ACOVE-1 showed that vulnerable elderly receive less than one-third of recommended care for conditions associated with aging. The aim of ACOVE-2 was to design simple interventions to improve the care elders receive from their primary care doctors for three conditions associated with aging (falls and mobility impairment, urinary incontinence, and cognitive impairment) and to test the effect of these interventions on care practices in a controlled trial (that is, to compare doctors' offices that implemented the interventions with those that did not). The interventions (which were tailored to each condition) had four components:
The interventions were carried out in two large medical groups in Southern California. Office staff were trained to screen patients for the conditions and to implement recommended treatments if the patients had these conditions.

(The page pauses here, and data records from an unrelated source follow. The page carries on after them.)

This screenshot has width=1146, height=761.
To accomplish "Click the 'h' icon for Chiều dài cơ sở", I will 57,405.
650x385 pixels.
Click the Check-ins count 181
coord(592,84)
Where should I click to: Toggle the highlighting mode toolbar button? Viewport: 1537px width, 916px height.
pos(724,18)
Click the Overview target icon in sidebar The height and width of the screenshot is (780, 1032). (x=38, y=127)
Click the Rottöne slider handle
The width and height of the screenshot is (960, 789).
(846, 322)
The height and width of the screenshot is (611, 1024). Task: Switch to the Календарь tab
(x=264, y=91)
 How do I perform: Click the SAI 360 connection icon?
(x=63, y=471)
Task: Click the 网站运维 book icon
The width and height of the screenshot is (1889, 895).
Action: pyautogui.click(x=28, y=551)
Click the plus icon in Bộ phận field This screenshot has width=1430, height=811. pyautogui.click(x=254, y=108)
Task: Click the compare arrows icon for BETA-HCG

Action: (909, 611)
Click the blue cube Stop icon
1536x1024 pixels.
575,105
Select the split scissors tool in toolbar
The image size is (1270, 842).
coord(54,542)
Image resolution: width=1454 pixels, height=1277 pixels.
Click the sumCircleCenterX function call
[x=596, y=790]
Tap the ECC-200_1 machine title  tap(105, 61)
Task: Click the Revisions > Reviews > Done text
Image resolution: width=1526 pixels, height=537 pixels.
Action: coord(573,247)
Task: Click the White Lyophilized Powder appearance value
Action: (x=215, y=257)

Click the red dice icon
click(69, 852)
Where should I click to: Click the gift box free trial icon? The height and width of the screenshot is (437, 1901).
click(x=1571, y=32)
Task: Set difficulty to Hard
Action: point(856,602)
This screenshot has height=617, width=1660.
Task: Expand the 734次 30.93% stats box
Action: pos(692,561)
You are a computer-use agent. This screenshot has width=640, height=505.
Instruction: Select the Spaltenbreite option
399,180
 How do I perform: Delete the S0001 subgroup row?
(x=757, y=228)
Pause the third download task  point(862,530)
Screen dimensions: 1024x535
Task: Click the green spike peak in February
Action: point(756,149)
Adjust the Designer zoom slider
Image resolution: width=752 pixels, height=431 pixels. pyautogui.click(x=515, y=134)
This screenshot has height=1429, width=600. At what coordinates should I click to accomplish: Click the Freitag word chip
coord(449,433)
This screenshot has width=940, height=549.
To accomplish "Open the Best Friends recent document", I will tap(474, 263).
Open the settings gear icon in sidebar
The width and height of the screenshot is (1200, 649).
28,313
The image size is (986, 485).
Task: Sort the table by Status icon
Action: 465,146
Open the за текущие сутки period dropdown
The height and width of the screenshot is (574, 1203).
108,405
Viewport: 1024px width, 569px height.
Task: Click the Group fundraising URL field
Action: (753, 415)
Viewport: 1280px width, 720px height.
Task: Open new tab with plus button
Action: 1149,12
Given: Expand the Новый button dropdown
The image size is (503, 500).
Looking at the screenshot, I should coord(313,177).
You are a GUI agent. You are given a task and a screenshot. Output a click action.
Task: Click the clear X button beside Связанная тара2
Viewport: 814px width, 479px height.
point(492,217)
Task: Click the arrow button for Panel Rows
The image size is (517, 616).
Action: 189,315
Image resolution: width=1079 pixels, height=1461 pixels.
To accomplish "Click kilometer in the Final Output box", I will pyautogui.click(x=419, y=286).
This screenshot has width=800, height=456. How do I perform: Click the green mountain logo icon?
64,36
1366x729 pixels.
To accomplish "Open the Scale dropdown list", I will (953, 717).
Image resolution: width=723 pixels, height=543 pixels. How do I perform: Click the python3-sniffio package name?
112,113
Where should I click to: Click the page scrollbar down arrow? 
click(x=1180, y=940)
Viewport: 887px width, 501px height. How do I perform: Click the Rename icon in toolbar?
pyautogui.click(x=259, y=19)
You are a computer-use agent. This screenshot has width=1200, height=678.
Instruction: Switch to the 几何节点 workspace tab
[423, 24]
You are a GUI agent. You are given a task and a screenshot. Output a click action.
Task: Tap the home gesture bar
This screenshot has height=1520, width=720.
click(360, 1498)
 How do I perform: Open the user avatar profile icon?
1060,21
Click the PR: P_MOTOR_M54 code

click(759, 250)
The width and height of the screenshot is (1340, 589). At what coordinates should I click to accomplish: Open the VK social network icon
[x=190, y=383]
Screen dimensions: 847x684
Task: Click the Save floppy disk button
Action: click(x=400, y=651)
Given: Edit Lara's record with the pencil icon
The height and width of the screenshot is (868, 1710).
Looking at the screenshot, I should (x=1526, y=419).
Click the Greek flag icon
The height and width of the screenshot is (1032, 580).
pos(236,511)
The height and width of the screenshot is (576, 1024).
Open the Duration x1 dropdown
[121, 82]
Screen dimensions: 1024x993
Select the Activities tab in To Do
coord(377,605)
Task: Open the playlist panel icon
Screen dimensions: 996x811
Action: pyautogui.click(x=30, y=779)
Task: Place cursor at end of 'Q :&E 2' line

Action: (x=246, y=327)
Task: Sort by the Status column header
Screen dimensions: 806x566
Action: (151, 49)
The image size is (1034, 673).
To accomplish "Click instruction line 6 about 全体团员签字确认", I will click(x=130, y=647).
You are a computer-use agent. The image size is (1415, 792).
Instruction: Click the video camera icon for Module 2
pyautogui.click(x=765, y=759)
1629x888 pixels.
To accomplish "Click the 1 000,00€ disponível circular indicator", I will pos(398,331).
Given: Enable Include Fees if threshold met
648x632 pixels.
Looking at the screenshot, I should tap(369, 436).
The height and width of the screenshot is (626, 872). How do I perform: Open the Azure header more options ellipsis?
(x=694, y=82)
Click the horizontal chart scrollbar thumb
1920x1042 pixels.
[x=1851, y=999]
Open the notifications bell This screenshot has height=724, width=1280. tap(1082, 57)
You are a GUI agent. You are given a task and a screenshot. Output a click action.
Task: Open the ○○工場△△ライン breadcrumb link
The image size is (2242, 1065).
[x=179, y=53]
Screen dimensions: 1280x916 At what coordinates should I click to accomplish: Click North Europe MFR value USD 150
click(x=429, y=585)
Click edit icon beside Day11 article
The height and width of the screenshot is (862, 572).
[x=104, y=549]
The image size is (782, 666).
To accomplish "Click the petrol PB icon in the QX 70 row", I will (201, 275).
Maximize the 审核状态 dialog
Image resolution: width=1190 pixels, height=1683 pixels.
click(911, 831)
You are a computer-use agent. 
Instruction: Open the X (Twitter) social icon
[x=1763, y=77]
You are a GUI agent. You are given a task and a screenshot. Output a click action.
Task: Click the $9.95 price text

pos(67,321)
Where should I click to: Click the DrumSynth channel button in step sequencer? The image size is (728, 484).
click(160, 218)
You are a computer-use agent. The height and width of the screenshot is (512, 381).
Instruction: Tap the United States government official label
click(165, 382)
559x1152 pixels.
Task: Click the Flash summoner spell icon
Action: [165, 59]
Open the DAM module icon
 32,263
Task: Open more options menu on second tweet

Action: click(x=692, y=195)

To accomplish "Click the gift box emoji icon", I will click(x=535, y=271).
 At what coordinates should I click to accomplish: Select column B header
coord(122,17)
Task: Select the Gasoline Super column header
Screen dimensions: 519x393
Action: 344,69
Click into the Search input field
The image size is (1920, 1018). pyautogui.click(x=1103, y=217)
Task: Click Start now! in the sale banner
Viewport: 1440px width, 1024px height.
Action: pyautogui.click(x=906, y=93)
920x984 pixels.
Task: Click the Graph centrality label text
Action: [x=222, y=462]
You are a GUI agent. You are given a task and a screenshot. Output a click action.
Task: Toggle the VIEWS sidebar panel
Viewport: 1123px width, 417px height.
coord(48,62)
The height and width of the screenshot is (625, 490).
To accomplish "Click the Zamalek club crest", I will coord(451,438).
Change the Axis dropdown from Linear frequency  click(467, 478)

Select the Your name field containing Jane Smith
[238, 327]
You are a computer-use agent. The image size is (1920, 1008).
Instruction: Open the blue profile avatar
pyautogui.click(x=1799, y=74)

Elderly patients whose doctors' offices implemented the interventions received significantly better care for mobility impairment and incontinence (but not cognitive impairment) than patients whose doctors' offices did not participate. Interestingly, the ACOVE interventions did not stimulate global improvement in the care that patients received—that is, there was no improvement in care for conditions unrelated to the target conditions. However, increased focus on a few conditions did not result in less attention being paid to other conditions.
To reflect progress in diagnosis and treatment and to create a more comprehensive set of quality measures, the ACOVE team produced a new set of indicators.
A consideration in updating the existing indicators and developing new indicators—especially those pertaining to care processes, such as cancer treatment, that are especially burdensome to the patient—was to determine how to apply the indicators to patients with advanced dementia or an otherwise poor prognosis so as to minimize unnecessary discomfort or potentially futile effort. A panel of clinical experts considered the burden of care involved in each indicator and weighed that burden against the expected outcome of the care—improvement in a patient's condition (e.g., a surgical procedure), prevention of some adverse event (e.g., immunization against the flu), or simply maintaining continuity of care. This process resulted in the exclusion of more than one-third of the indicators for those with advanced dementia and a similar proportion for those with a poor prognosis.
Like the ACOVE-1 indicators, the ACOVE-3 indicators are intended to evaluate whether the care being delivered at the level of the health care system meets minimal standards of quality. What this means is that the indicators are not practice guidelines, which define optimal care; care that does not meet the standards set by the indicators is poor quality care. What it also means is that the indicators are appropriate to assess a health plan or medical group, but not an individual physician, because no one physician is responsible for all the health care a typical elderly patient receives. And like their predecessors, the ACOVE-3 indicators will surely be used to guide the design of future interventions aimed at improving the quality of care that vulnerable elders receive.